| PAGE EXCERPT |
___

The company focuses on environmentally conscious efforts as members of the Outdoor Industry Association’s Climate Action Corps and the Snowsports Industry Association’s ClimateUnited, and through their work with Protect Our Winters. In addition, their office and workshop spaces are powered by recently installed solar panels, their materials are sourced solely from the U.S., and all manufacturing takes place onsite.
Today, 22 Designs is often listed as the number one telemark binding company in the world, with distribution throughout North America, Japan, Europe, and Australia. But all prototype testing takes place locally at surrounding backcountry areas and resorts like Grand Targhee. “The Ghee is a perfect place to see how things work and what can be improved,” Valiante says.
Jackson Hole, Wyoming
While Michael Parris was attending Carnegie Mellon University in the early 1990s to study robotics and engineering, a ski buddy who had relocated to Jackson Hole, Wyoming lured him to the Teton Valley to try the terrain. Immediately hooked, Parris began dividing his time between school in Pennsylvania and Wyoming, where he skied and worked to help pay for it.
During the 1993-1994 winter season, Parris hatched an idea: He would build a pair of skis to last a full season in Jackson Hole, ones that would perform in all conditions — early-season low coverage, mid-season powder, and late-season wetter snow. That winter, he studied everything he could find about composite structures, and that’s when “The Igneous Method” was born. “We got started in 1994 making skis for our circle of friends,” Parris recalls. “That first prototype was based on a woman’s downhill ski. The men’s skis that were out there were too stiff; we wanted to float powder.” By 1996, Igneous found its home and quickly became known locally as the “ski factory.”
Igneous products feature Parris’ innovative designs and a craftsman-like approach to every detail, from strength and flex to aesthetics. “In the late ‘90s we ramped up the company and were featured in the Powder magazine Buyer’s Guide. But by 2000, I was selling skis for less than I was making them and decided to pull it back,” Parris says. “I’m not focused on the hype, sales, or marketing. I want to go out and ride with the people I make skis for.”

___

| EXERCISE REQUIREMENTS |
(1) List the regions where the passage on 22 Designs and Igneous says 22 Designs distributes its products.
(2) Carry the passage on 22 Designs and Igneous forward with its next paragraph, starting after Parris's remark about riding with the people he makes skis for.
The records that come next are separate from the passage on 22 Designs and Igneous.

___

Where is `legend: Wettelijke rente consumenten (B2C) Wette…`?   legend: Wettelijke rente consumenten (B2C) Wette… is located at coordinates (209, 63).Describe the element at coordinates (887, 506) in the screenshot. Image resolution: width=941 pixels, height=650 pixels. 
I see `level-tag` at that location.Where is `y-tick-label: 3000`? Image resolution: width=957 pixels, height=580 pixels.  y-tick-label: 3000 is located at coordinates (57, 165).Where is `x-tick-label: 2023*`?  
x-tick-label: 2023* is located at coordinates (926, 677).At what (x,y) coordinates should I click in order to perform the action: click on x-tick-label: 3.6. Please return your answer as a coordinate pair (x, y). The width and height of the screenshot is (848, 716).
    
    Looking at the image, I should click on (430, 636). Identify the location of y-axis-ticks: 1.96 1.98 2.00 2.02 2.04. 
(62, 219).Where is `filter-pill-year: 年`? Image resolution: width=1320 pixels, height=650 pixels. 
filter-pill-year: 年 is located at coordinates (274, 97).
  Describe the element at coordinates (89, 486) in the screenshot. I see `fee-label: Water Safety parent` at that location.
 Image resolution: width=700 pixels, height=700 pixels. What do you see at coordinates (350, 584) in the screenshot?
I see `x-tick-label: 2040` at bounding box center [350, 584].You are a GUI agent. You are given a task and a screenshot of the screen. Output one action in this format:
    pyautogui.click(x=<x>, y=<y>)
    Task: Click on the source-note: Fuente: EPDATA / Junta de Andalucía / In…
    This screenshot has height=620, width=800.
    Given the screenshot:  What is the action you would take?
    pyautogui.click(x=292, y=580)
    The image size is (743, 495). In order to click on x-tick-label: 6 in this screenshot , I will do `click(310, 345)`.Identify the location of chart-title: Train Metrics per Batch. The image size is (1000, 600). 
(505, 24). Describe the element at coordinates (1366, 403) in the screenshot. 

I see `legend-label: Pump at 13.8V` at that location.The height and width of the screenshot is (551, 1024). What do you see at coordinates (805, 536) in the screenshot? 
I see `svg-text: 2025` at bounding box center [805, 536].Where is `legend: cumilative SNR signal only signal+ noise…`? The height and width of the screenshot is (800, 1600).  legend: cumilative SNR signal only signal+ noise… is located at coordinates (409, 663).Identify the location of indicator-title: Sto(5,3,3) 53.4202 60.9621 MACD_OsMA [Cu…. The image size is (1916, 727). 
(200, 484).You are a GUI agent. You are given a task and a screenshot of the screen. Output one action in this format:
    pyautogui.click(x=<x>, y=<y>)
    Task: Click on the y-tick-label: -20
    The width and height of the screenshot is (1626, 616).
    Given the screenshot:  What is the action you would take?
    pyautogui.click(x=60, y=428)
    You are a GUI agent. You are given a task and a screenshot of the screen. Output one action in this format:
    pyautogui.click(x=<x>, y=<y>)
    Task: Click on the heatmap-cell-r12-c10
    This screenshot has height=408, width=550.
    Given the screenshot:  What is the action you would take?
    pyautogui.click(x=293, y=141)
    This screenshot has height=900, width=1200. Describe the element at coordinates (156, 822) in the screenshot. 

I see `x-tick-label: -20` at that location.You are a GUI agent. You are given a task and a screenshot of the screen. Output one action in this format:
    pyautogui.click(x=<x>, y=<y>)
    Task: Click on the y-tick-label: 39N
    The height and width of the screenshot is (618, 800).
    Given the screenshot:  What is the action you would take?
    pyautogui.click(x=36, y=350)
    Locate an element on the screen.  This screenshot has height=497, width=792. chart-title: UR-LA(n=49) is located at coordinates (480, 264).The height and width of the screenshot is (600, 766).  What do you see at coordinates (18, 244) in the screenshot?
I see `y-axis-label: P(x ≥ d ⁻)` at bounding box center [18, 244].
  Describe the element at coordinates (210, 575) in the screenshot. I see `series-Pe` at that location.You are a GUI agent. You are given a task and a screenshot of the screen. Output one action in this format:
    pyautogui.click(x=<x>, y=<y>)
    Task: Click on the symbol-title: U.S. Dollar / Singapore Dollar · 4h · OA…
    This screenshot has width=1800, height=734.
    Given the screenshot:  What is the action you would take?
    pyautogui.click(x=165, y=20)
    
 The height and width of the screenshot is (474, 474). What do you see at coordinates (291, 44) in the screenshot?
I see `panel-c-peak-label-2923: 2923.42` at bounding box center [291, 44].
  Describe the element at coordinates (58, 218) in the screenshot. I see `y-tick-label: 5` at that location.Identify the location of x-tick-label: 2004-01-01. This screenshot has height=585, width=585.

___

| ANSWER LIST |
(1) North America, Japan, Europe, Australia

(2)
Today, Igneous crafts around 100 custom units per year, and the process is all about the client. “We start with an interview about how, why, where: the terrain, the conditions, style of turns, level of experience, and history with the sport,” Parris explains, “because everybody deserves that kind of specificity.” The results are skis and snowboards like nothing else on the market. There’s no logo, or branding, just a thin, compressed, clean wooden ski or board that has been made to match each buyer’s needs, with hardwood cores that are built in-house instead of by robots.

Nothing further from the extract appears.